05/11/2021 15h36 - Atualizada em 05/11/2021 16h00

Fiscais de receitas estaduais da coordenação de mercadorias em trânsito da Secretaria de Estado da Fazenda (Sefa) apreenderam, na quinta-feira (4), um caminhão que transportava 23.294 garrafas de bebidas alcoólicas. A apreensão ocorreu no município de São Francisco do Pará, nordeste paraense.   

A mercadoria entrou no Pará passando pela unidade fazendária do Itinga, no município de Dom Eliseu, sudeste paraense, apresentando nota fiscal de R$ 30 mil que informava saída de Joinville (SC) para Santa Maria, no Pará. “Houve suspeita de subfaturamento dos valores na nota fiscal, então optamos por acompanhar o trânsito da carga. No mesmo dia, mais tarde, na unidade de São Francisco do Pará, percebemos que o transportador trocou a nota fiscal por outra, no valor de R$ 286 mil, tentando recolher o ICMS devido no valor a menor”, informou o coordenador de mercadorias em trânsito de Belém, Volnandes Pereira.  
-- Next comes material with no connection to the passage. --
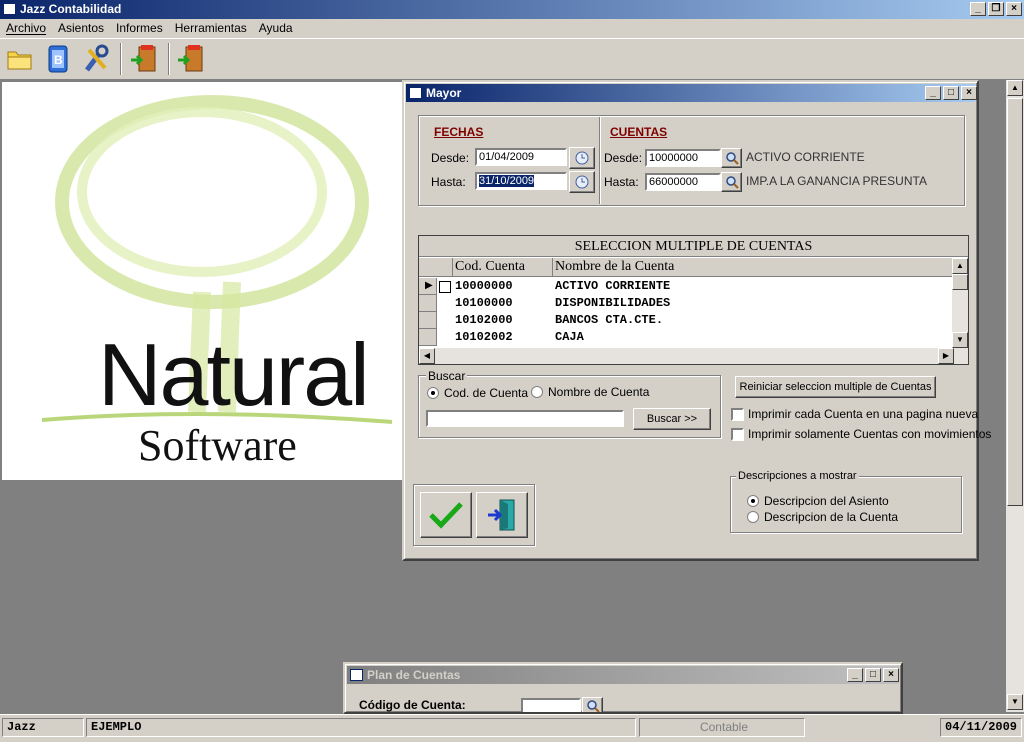 This screenshot has width=1024, height=742. I want to click on calendar-hasta-button, so click(582, 182).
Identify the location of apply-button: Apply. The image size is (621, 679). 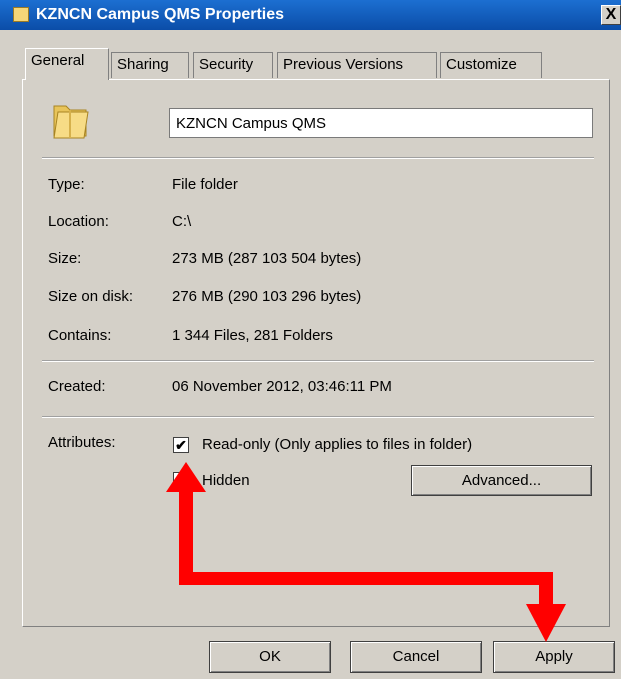
(554, 657).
Também foi verificado o endereço da entrega das mercadorias e foi constatado, pela coordenação regional da Sefa em Castanhal, que não existia empresa funcionando no local informado. Na contagem da carga foram conferidas 4.206 garrafas de vodca; 6.408 garrafas de gim; 7.706 garrafas de bebida mista de vodca; 138 garrafas de conhaque e 4.836 garrafas de coquetel alcoólico. 

A Sefa desconheceu a nota fiscal por ser inidônea. O valor total das mercadorias foi de R$ 286 mil, e foi lavrado um Termo de Apreensão e Depósito, (TAD) de R$ 72.600 mil, referente a ICMS e multa, que foi pago e a mercadoria liberada. 

Importados 

Em Santarém, no Baixo Amazonas, a coordenação de mercadorias em trânsito da Secretaria da Fazenda foi acionada pela Polícia Rodoviária Estadual (PRE), que apreendeu um caminhão baú de mercadorias diversas, com materiais para casa e eletrônicos. Como a maior parte da mercadoria era de produtos importados, a Sefa comunicou o fato à Receita Federal do Brasil (RFB) que hoje recebeu os produtos, para conferência e seleção.

O que não for importado será devolvido à Sefa para lavrar Termo de Apreensão e Deposito (TAD), a fim de recolher imposto e multa.